*** Material to process Section Begins ***
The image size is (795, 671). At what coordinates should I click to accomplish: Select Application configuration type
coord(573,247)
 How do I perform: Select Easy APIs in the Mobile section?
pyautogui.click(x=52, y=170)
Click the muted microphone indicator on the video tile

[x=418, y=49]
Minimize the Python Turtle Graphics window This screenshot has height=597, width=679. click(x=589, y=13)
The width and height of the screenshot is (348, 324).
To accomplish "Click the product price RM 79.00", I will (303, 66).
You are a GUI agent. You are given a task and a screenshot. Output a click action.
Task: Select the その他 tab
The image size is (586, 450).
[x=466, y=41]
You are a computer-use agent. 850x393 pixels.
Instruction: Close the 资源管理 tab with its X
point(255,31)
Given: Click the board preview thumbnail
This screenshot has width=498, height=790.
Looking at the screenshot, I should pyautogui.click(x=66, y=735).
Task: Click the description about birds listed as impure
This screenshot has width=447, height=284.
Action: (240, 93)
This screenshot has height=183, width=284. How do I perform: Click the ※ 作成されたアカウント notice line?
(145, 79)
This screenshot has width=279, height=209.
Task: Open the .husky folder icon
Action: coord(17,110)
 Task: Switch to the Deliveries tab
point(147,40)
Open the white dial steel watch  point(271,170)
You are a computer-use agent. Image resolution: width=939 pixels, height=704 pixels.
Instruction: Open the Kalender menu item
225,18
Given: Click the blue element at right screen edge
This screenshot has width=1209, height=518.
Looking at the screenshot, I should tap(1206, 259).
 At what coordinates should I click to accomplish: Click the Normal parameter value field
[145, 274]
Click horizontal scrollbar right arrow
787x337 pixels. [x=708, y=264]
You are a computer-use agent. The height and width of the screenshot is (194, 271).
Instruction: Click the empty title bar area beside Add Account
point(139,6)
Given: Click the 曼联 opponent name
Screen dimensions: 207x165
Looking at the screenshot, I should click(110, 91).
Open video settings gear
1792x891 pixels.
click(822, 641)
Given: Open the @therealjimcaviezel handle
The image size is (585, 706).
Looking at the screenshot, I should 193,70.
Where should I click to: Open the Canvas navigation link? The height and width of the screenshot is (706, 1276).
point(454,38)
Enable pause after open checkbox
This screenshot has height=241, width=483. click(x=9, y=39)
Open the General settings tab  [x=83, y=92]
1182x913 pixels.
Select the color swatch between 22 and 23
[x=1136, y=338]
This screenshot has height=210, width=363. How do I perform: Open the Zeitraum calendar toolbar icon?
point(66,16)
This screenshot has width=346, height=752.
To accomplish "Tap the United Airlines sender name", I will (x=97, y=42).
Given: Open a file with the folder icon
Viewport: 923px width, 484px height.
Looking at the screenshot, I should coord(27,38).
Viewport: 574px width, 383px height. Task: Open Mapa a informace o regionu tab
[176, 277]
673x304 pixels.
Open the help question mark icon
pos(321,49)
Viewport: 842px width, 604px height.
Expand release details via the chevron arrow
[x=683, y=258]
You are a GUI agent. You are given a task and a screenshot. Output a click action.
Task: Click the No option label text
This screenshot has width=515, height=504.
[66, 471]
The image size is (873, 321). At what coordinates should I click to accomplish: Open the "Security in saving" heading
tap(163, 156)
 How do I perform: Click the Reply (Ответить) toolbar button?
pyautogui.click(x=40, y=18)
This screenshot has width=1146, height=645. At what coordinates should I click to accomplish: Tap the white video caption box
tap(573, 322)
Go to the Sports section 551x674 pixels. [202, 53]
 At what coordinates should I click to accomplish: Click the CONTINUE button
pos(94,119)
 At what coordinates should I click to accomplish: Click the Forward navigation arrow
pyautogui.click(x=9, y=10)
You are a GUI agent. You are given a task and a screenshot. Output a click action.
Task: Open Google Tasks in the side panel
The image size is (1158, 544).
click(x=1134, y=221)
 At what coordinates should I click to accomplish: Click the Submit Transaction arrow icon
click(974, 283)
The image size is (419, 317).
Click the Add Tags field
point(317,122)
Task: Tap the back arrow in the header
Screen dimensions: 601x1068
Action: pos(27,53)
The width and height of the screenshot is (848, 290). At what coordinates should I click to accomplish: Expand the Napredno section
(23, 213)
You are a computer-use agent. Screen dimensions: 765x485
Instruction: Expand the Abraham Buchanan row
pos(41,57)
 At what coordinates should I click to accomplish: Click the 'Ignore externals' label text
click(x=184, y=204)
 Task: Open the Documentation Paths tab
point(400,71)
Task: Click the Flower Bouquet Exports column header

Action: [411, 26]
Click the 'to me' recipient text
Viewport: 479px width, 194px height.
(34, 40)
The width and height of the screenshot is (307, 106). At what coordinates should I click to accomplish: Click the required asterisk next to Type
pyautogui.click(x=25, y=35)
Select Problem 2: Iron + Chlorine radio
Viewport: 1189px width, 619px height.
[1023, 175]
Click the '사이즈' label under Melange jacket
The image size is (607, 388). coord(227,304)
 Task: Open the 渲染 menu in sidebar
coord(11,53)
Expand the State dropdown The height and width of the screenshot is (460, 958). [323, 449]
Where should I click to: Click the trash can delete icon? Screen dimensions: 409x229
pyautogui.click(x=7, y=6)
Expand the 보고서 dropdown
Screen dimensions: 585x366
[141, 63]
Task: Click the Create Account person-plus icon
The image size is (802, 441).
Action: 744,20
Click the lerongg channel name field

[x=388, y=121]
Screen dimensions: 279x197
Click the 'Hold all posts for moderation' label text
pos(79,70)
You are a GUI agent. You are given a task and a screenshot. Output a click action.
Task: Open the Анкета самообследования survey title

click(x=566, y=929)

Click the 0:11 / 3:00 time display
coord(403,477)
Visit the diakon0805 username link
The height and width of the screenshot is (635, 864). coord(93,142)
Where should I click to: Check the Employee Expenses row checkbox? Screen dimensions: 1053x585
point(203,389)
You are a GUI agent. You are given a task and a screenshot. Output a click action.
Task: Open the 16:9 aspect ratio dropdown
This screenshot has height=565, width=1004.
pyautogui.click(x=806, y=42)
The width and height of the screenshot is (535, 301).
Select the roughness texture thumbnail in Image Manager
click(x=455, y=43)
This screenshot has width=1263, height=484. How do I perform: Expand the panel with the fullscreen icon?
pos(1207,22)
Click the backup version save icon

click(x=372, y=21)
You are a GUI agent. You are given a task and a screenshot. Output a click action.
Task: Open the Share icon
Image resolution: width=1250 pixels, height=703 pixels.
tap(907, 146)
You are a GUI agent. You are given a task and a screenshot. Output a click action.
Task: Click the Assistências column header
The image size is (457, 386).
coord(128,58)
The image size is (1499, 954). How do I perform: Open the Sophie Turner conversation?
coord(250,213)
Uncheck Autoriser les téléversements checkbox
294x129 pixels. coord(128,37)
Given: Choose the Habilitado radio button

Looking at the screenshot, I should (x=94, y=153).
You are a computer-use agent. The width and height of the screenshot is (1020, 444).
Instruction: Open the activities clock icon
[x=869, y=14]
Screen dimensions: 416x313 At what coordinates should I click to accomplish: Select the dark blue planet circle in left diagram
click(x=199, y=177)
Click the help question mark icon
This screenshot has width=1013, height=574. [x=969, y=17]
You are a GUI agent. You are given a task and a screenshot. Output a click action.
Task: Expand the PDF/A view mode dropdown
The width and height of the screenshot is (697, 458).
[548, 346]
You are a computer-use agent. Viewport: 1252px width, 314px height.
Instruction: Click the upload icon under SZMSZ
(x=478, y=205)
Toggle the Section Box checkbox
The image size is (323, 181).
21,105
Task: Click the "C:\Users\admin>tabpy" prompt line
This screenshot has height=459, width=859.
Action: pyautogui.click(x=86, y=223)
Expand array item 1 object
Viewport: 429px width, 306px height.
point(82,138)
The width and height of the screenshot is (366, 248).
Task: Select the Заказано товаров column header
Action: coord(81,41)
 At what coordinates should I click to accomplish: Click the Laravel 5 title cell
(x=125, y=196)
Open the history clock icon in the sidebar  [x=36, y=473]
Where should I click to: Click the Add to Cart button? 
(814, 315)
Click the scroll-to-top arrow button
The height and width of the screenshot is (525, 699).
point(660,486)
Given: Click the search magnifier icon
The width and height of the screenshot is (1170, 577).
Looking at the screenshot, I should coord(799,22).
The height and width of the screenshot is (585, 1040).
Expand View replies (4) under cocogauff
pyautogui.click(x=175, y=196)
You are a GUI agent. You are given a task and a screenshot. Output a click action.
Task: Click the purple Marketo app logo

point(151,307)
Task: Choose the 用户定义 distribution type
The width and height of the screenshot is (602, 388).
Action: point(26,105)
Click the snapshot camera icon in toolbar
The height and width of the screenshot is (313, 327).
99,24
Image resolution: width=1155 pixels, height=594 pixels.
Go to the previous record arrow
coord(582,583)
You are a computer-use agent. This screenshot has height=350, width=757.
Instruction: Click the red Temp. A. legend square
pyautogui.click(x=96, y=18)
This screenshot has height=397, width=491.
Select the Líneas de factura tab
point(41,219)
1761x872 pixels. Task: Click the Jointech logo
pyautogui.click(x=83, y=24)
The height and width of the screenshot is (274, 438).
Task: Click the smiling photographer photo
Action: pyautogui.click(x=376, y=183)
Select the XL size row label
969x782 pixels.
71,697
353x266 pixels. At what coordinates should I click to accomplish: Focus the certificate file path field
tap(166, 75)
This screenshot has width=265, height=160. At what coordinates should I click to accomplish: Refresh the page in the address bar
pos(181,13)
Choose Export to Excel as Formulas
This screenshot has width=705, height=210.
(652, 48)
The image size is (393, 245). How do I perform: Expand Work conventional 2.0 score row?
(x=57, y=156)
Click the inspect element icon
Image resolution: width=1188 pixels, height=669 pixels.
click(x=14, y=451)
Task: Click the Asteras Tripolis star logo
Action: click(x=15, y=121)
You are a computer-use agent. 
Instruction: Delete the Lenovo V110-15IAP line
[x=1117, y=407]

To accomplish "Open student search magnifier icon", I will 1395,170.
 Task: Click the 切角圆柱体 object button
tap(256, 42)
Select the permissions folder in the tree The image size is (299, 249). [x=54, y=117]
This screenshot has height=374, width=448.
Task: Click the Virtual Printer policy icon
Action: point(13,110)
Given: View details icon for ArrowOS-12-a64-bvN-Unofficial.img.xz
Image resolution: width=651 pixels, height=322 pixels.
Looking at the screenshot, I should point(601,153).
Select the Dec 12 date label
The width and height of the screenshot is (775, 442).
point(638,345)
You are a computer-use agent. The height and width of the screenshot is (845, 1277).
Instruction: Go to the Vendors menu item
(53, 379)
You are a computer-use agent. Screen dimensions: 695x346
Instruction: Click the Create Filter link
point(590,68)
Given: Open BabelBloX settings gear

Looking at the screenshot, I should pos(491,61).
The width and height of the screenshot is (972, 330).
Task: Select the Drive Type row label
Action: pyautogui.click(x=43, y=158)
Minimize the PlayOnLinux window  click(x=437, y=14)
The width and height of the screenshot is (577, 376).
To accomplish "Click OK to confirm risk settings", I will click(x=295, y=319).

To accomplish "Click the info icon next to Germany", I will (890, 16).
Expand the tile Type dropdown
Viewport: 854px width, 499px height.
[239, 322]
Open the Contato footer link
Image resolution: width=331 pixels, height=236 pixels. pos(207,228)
*** Material to process Section Ends ***
» What to work on
Give back exactly the lines above, from the line containing "Instruction: Click the empty" through the line containing "Task: Open Google Tasks in the side panel", with both end lines and nothing more.

» Answer space
Instruction: Click the empty title bar area beside Add Account
point(139,6)
Given: Click the 曼联 opponent name
Screen dimensions: 207x165
Looking at the screenshot, I should click(110, 91).
Open video settings gear
1792x891 pixels.
click(822, 641)
Given: Open the @therealjimcaviezel handle
The image size is (585, 706).
Looking at the screenshot, I should 193,70.
Where should I click to: Open the Canvas navigation link? The height and width of the screenshot is (706, 1276).
point(454,38)
Enable pause after open checkbox
This screenshot has height=241, width=483. click(x=9, y=39)
Open the General settings tab  [x=83, y=92]
1182x913 pixels.
Select the color swatch between 22 and 23
[x=1136, y=338]
This screenshot has height=210, width=363. How do I perform: Open the Zeitraum calendar toolbar icon?
point(66,16)
This screenshot has width=346, height=752.
To accomplish "Tap the United Airlines sender name", I will (x=97, y=42).
Given: Open a file with the folder icon
Viewport: 923px width, 484px height.
Looking at the screenshot, I should coord(27,38).
Viewport: 574px width, 383px height. Task: Open Mapa a informace o regionu tab
[176, 277]
673x304 pixels.
Open the help question mark icon
pos(321,49)
Viewport: 842px width, 604px height.
Expand release details via the chevron arrow
[x=683, y=258]
You are a GUI agent. You are given a task and a screenshot. Output a click action.
Task: Click the No option label text
This screenshot has width=515, height=504.
[66, 471]
The image size is (873, 321). At what coordinates should I click to accomplish: Open the "Security in saving" heading
tap(163, 156)
 How do I perform: Click the Reply (Ответить) toolbar button?
pyautogui.click(x=40, y=18)
This screenshot has width=1146, height=645. At what coordinates should I click to accomplish: Tap the white video caption box
tap(573, 322)
Go to the Sports section 551x674 pixels. [202, 53]
 At what coordinates should I click to accomplish: Click the CONTINUE button
pos(94,119)
 At what coordinates should I click to accomplish: Click the Forward navigation arrow
pyautogui.click(x=9, y=10)
You are a GUI agent. You are given a task and a screenshot. Output a click action.
Task: Open Google Tasks in the side panel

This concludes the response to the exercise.